I have what is now called the Kindle Keyboard, a 3rd generation Kindle that I bought on 18 October last year. Like my laptop, it’s now dead. Incredible, right?
Aside from observations on how all the gadgets I bought last October are now breaking – less than 2 months outside of warranty – I am left wondering whether in this instance a book has killed my Kindle.
For a few days before the Kindle died, it had been freezing whilst reading The Dervish House, by Ian McDonald (it’s a great book by the way, don’t let me put you off). Around 80% through, every couple of pages it would hang, requiring a forced restart. I also noticed that this book includes graphics which show up on my TouchPad but not on the Kindle 3, and that on both devices it has horrific paragraph spacing.

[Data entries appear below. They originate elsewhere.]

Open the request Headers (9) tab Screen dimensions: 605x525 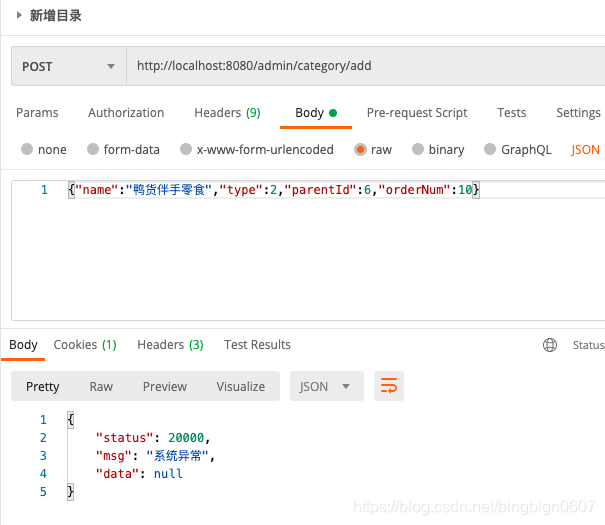coord(227,113)
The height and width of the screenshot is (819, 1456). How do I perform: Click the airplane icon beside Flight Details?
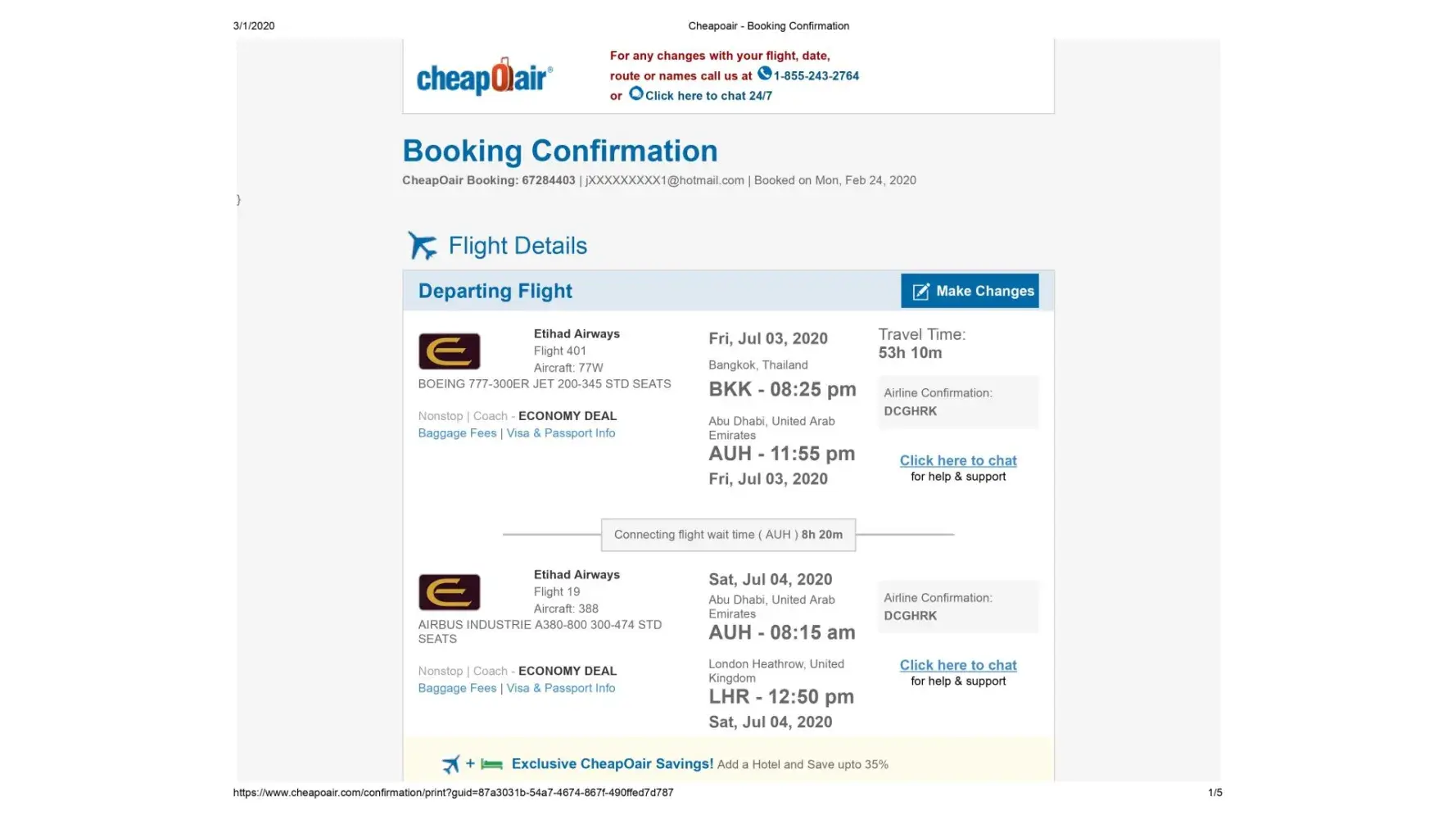point(423,245)
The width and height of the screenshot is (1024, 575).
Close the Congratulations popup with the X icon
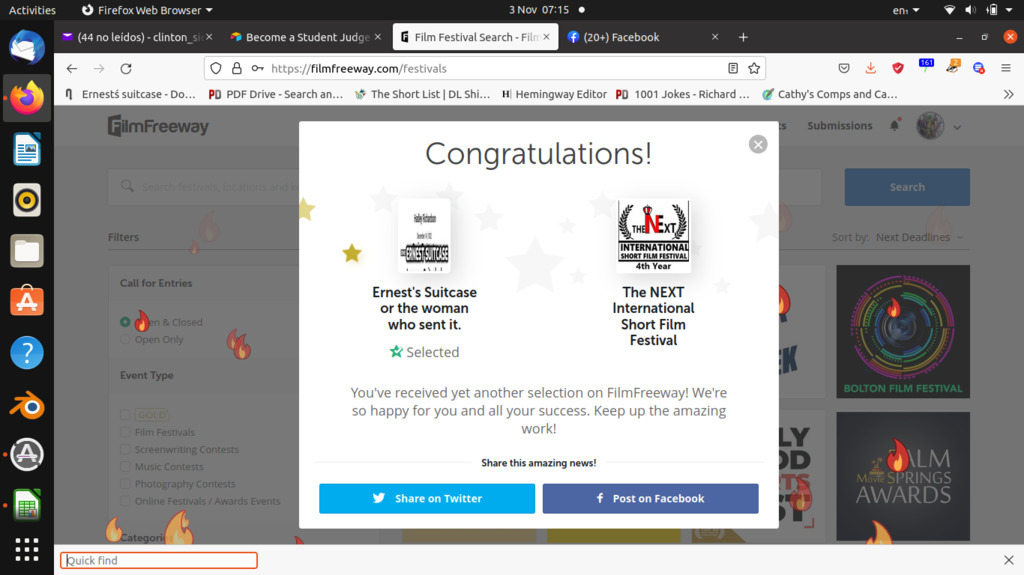pos(758,144)
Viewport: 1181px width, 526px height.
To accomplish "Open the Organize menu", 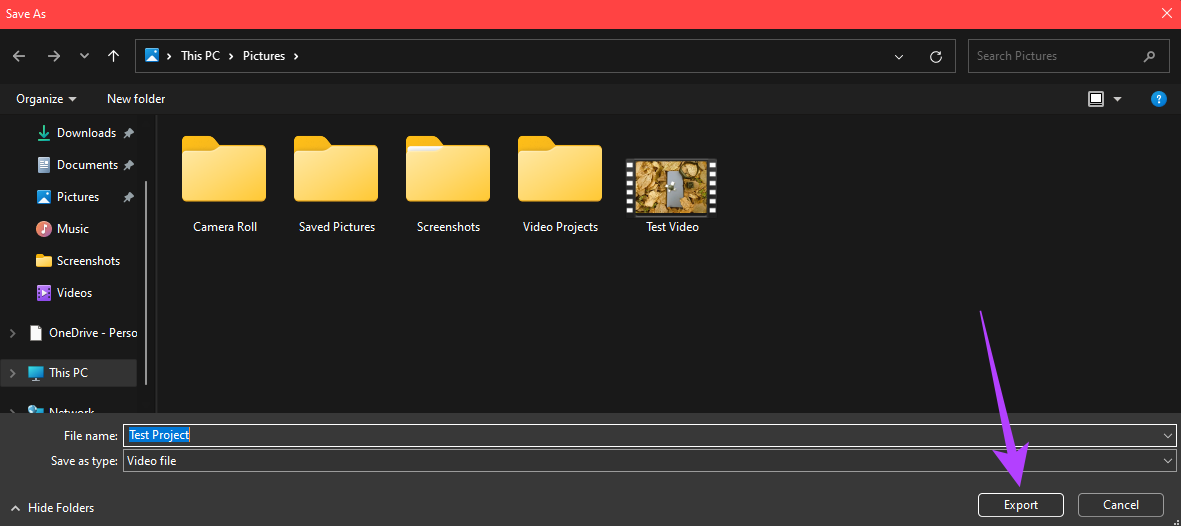I will pyautogui.click(x=47, y=99).
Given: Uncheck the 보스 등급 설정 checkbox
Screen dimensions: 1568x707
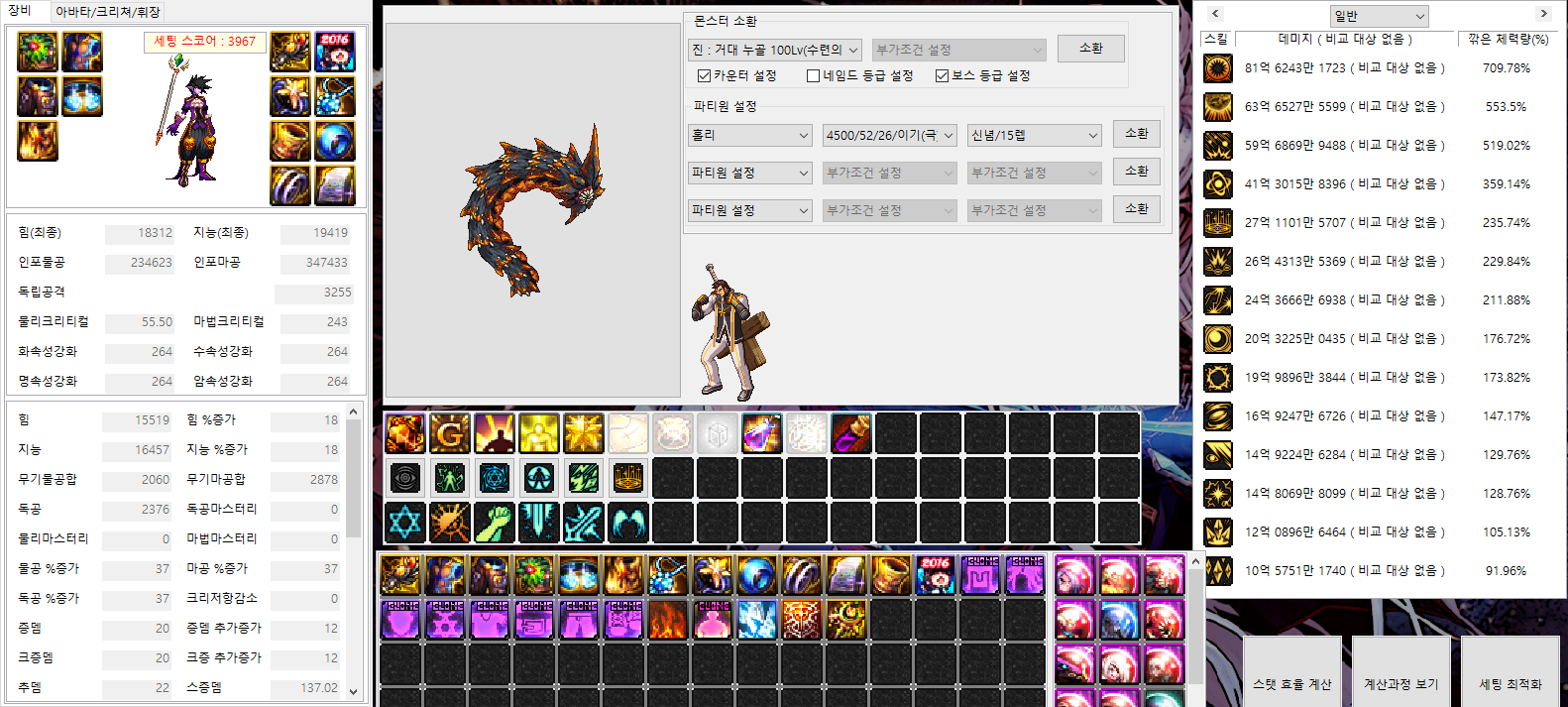Looking at the screenshot, I should [942, 76].
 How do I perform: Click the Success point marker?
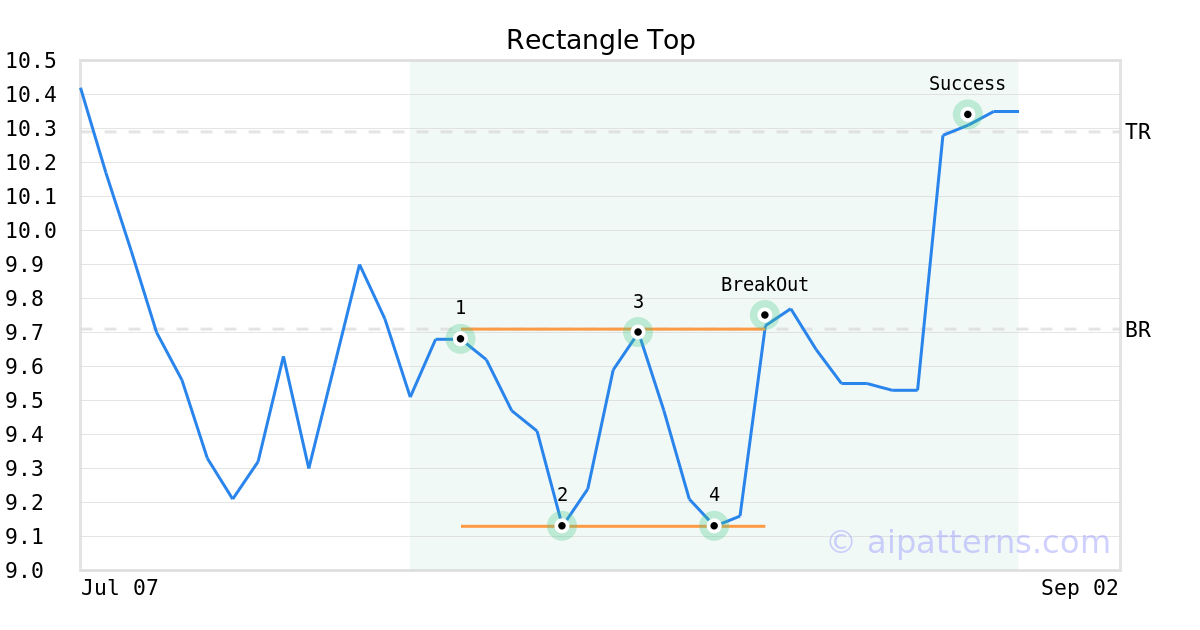(967, 114)
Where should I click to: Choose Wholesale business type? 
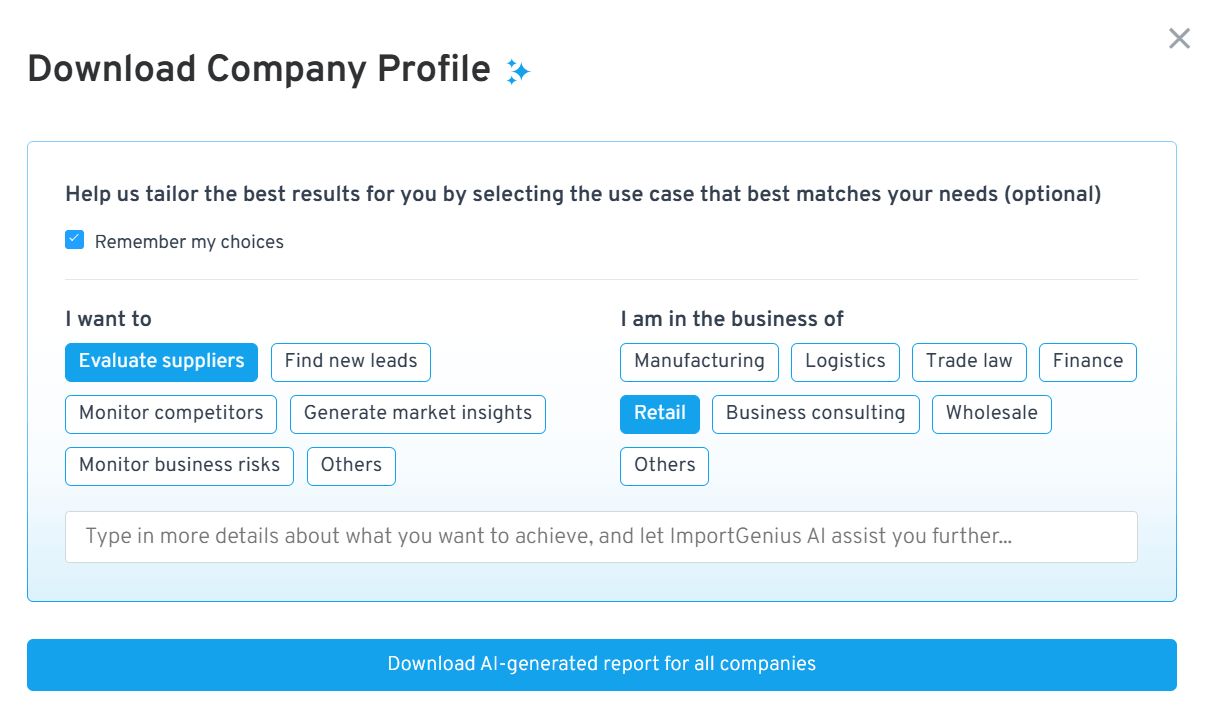point(991,414)
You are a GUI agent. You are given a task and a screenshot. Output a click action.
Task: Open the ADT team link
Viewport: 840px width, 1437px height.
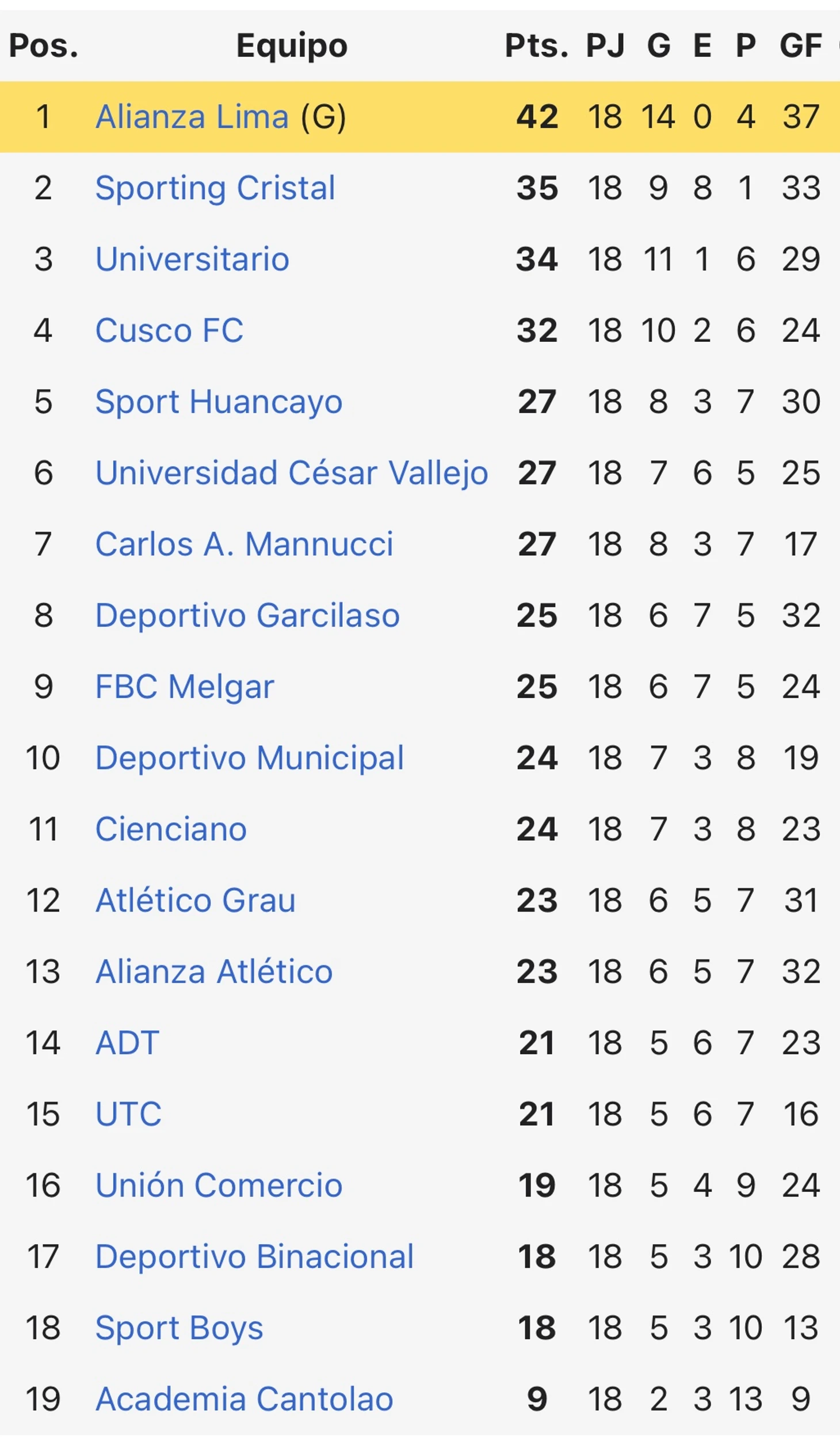click(x=127, y=1043)
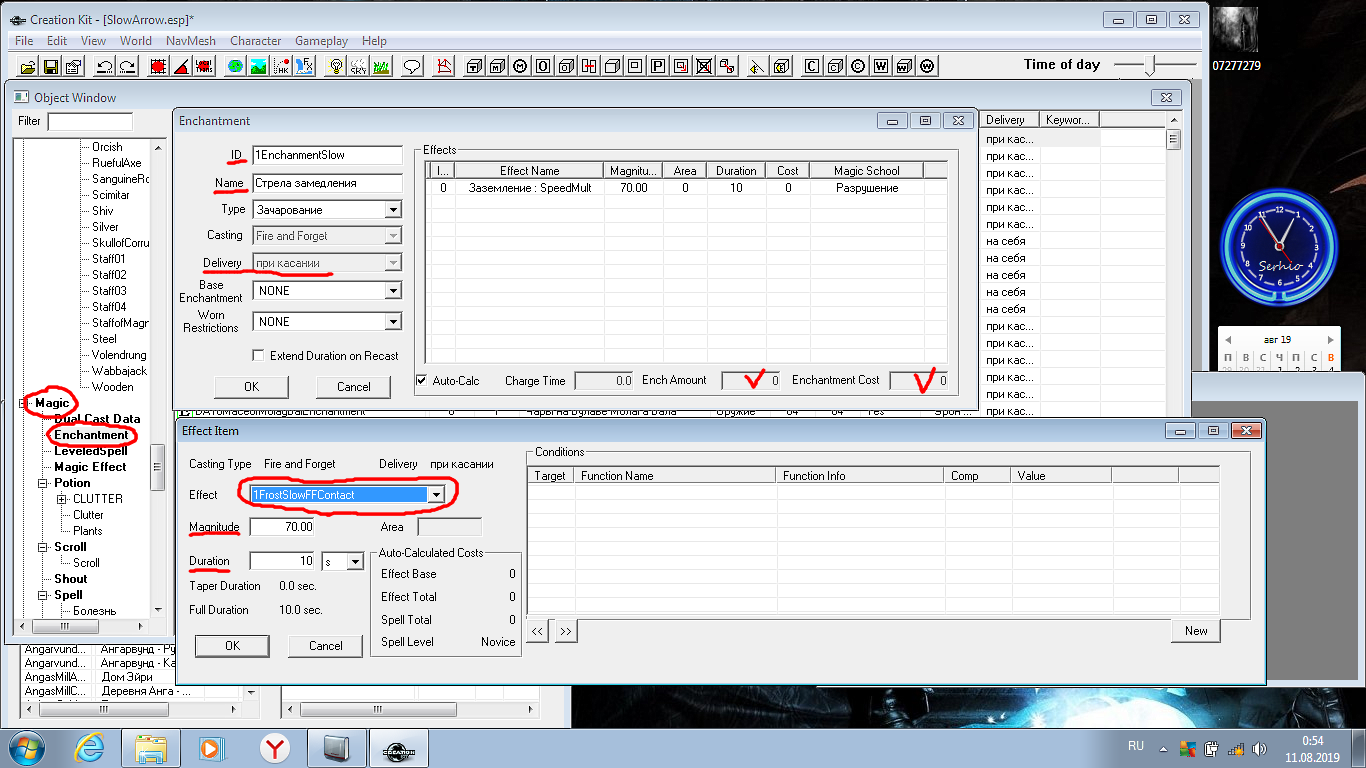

Whilst reading up on different ways to restart the Kindle, I came across reference to potential indexing problems. Apparently the Kindle can sometimes get stuck indexing a book. The symptoms sound similar: extremely flaky device, and constantly having to recharge it. (Having left mine to recharge all night, I’ve just plugged it in again and it wants recharging, even though all I’ve done in the last 20 minutes is try to restart it.)
So here I am with a Kindle that won’t restart, once again stuck with the cost of ecosystem lock-in and the apparent need to include the cost of warranty extensions in my purchasing decisions.
Update 22:05: So I just went through the fault with Amazon’s (really quite good) Kindle support telephone line. It’s great to be able to click “Call me” and have them phone you right away and talk you through the issue.
Their suggestion was to plug the Kindle into a laptop for half an hour: apparently, the laptop charging is ‘different’ to charging via the Kindle charger. And indeed, after 30 minutes the Kindle booted into USB mode. When I unmounted it from the laptop it booted back into the home screen, and I was able to move the cursor down one menu item, but as soon as my books reappeared the device hung again.
I spoke again with Amazon support, and they suggested charging it for longer. Otherwise, as the device is out of warranty, they couldn’t replace it but they did offer me a discount on a replacement device as a one-time exception. The discount was reasonable, but still put the replacement in the realms of “quite a bit more than buying real books and bookcases”, especially in the context of a device lifespan of just 14 months.
I also don’t have much confidence in this approach as the problem feels like a software issue rather than a hardware issue – given the Kindle boots, allows some input (not enough to perform a factory reset), and then hangs. I’m definitely not about to pay for a hardware replacement if the fault is a software bug.
So I guess I’ll finish reading my remaining Kindle books on the Touchpad, and then look around for alternative ereader devices. The ready availability of electronic books is a model that definitely works well for me: I’ve read 81 books on the Kindle in the year since I first got it. It works out at more than one a week – that’s probably the most prolific reading I’ve done since I was at school.
But I’m not going to pay a hardware tax on ebooks every year.